_EXCERPTED PASSAGE_
== Segment start ==
Bringing transparency to federal inspections
Tag No.: A0144
Based on document review and interview, the facility staff failed to ensure two (2) of four (4) patients, Patient #1 and #2, received care in a safe and respectfully manner. Patient #1 did not receive hygiene until family member brought it to the nursing staff's attention. Patient #2 was placed in lobby with no staff present.
The findings include:
The patient's family reported that Patient #1 was admitted on 7/12/21. Family visited on 7/15/21 and found Patient #1 had dried feces under their nails and on the bed rails and sheet.
Staff Member #8 (Manager of 4 East in the West Wing Tower) was interviewed on 11/3/21 at approximately 1:25 P.M. and stated, "Patient #1 was confused and incontinent. We did have an opportunity to improve Patient #1's care and personal hygiene. There was feces on Patient #1's fingers and under their nails and the bed. We had environmental services come in and clean the room, gave Patient #1 a bath and cleaned under their nails and changed the sheets."
A review of the "As Worked" Schedule from July 13 to 18, 2021 indicated the following:
There were four (4) time periods; 7:00 A.M. to 3:00 P.M., 3:00 P.M. to 7:00 P.M., 7:00 P.M. to 11:00 P.M. and 11:00 P.M. to 7:00 A.M.
Staff Member #8 stated, "Our goal is to have one Charge Nurse and three (3) to four (4) Registered Nurses (RNs) and or Licensed Practical Nurses (LPNs) and two (2) Nursing Care Partners (NCP) for twelve (12) to nineteen (19) patients. We don't always have that due to the nursing shortage."
There was no NCP assigned to Patient #1 on 7/17/21 from 11:00 P.M. to 7/18/21 7:00 A.M.
Review of Patient #1's medical record revealed:
Incontinent care was provided on 7/17/21 at 11:00 P.M., 7/18/21 at 2:32 and 6:33 A.M. Patient #1 was assisted in moving from left to right side at 8:20 P.M. on 7/17/21. There was no other documentation of assisting Patient #1 to move. There was no documentation of any nourishment or fluids being given after 8:30 P.M. on 7/17/21 until 7/18/21 at 9:00 A.M.
== Segment end ==
_DATA EXTRACT_
== Segment start ==
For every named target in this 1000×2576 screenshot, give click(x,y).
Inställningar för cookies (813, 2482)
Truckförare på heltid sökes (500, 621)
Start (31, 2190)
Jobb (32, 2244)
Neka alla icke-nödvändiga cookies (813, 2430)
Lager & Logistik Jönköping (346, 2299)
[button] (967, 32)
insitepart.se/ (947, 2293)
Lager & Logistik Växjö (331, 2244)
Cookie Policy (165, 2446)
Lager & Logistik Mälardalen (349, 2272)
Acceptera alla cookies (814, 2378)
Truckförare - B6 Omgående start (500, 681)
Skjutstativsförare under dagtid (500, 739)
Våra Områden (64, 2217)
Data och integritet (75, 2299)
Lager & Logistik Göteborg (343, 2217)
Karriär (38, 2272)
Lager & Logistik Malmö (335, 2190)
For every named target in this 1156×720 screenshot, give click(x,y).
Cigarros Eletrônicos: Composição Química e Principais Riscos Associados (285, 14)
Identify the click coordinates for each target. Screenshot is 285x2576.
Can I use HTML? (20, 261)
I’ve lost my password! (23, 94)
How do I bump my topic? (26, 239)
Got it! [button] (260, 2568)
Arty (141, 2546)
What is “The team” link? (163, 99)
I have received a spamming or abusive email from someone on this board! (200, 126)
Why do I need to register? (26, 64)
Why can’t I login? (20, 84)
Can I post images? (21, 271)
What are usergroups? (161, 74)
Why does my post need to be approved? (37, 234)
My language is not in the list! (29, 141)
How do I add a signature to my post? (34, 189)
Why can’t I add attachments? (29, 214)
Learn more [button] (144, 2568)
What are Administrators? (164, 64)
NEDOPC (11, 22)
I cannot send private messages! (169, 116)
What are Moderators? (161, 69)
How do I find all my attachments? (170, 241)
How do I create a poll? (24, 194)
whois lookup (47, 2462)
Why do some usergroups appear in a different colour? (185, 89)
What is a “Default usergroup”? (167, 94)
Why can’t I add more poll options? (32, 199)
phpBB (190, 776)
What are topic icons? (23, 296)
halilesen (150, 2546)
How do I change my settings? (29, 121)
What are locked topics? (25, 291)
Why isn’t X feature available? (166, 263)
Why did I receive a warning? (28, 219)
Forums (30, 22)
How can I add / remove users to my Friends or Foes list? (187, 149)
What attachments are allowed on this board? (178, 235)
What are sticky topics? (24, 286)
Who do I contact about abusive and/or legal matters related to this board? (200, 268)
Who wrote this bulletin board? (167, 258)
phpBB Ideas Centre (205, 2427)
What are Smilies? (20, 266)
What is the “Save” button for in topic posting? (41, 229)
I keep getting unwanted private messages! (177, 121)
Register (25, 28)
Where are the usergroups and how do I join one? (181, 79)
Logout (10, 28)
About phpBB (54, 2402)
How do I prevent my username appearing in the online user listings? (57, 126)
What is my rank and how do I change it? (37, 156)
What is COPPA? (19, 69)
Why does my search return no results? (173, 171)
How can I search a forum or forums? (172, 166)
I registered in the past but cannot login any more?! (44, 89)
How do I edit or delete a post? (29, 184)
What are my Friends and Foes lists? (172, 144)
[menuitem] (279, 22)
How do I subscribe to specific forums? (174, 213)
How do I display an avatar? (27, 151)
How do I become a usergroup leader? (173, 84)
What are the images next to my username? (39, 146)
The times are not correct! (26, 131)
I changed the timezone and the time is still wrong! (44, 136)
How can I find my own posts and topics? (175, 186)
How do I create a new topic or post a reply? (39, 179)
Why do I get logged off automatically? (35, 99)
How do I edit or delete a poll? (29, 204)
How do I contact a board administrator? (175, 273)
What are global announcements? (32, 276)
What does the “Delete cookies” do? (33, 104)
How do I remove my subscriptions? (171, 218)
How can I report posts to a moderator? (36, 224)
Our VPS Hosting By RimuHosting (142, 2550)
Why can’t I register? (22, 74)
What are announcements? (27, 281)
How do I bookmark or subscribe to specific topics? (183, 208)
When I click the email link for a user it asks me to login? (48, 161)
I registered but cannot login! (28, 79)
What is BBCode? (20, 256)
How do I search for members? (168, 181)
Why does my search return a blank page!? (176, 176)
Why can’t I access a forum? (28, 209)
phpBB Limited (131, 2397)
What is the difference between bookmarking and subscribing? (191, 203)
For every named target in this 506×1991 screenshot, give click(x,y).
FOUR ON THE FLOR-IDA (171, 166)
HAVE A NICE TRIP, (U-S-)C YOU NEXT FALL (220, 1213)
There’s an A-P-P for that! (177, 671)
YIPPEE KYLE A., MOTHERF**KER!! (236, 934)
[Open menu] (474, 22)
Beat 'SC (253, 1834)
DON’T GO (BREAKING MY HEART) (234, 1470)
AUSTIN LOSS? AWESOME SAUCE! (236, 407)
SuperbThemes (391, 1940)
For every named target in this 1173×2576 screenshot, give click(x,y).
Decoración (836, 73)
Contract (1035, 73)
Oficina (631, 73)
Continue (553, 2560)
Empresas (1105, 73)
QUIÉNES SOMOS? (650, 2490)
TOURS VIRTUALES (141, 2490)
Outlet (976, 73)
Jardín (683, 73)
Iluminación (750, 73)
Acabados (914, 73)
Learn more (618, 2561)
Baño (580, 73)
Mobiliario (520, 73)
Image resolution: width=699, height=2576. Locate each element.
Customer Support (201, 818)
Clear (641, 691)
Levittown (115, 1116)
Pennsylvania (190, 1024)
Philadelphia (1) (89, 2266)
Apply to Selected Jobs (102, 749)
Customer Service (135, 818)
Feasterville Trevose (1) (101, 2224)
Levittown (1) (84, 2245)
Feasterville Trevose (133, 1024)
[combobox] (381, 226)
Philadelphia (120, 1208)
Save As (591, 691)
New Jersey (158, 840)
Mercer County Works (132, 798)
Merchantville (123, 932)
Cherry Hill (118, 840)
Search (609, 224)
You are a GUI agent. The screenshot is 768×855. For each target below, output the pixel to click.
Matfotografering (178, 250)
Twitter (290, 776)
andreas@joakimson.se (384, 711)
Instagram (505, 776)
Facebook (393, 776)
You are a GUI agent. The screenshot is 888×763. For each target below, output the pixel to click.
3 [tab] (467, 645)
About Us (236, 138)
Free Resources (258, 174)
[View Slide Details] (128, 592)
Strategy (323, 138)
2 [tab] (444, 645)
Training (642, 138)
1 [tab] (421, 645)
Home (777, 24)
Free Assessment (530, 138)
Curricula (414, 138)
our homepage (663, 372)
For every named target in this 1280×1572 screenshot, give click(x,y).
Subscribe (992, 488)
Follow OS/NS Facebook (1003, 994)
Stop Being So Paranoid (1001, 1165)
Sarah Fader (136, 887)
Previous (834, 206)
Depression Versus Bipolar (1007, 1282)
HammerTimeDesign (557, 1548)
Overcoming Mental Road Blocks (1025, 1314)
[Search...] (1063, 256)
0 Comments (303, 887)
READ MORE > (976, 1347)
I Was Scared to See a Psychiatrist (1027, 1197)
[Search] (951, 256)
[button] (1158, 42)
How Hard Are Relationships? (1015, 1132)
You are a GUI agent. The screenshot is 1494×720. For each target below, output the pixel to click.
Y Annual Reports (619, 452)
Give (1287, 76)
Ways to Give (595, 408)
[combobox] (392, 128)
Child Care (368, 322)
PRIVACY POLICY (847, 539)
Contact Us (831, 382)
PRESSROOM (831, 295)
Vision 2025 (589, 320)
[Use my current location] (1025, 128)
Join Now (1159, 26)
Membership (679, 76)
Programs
== Segment end ==
_WHAT TO WORK ON_
Pick up the hospital inspection report after its last sentence and keep writing it in the same style.

_ANSWER AREA_
On 11/3/21 at approximately 2:00 P.M. Staff Member #2 was asked for a policy related to bathing and hygiene for patients and stated, "I don't think we have a policy related to bathing per se but have one related to catheter care."
Patient #2 was observed in the ED (Emergency Department) on 11/3/21 at approximately 11:15 A.M. with daughter present. Daughter stated, "The care provided on 11/3/21 was really great but if you had been here yesterday (11/2/21), I would not have said the same thing. Yesterday, [Patient #2] was brought in by ambulance because of a fall. After the ED staff treated Patient #2, they placed them in the ED lobby. [Patient #2] had a fractured knee, was in a knee immobilizer and had a walker. They had received morphine. No one called me to let me know what was going on or to come get [Patient #2]. [Patient #2] called me. [Patient #2] has a history of stroke and cardiac problems.
When we arrived to pick up [Patient #2], there was no staff in the lobby only patients. No one came to help get [Patient #2] in the car. It took me and my husband thirty (30) minutes to get [Patient #2] in the car."
A review of Patient #2's medical record confirmed the fractured knee and that 4 mg (milligrams) of morphine sulfate had been given at 12:00 Noon.
Staff Member #5 was informed of the interview with Patient #2's family member immediately after and stated, "I will look into it. That should not have happened."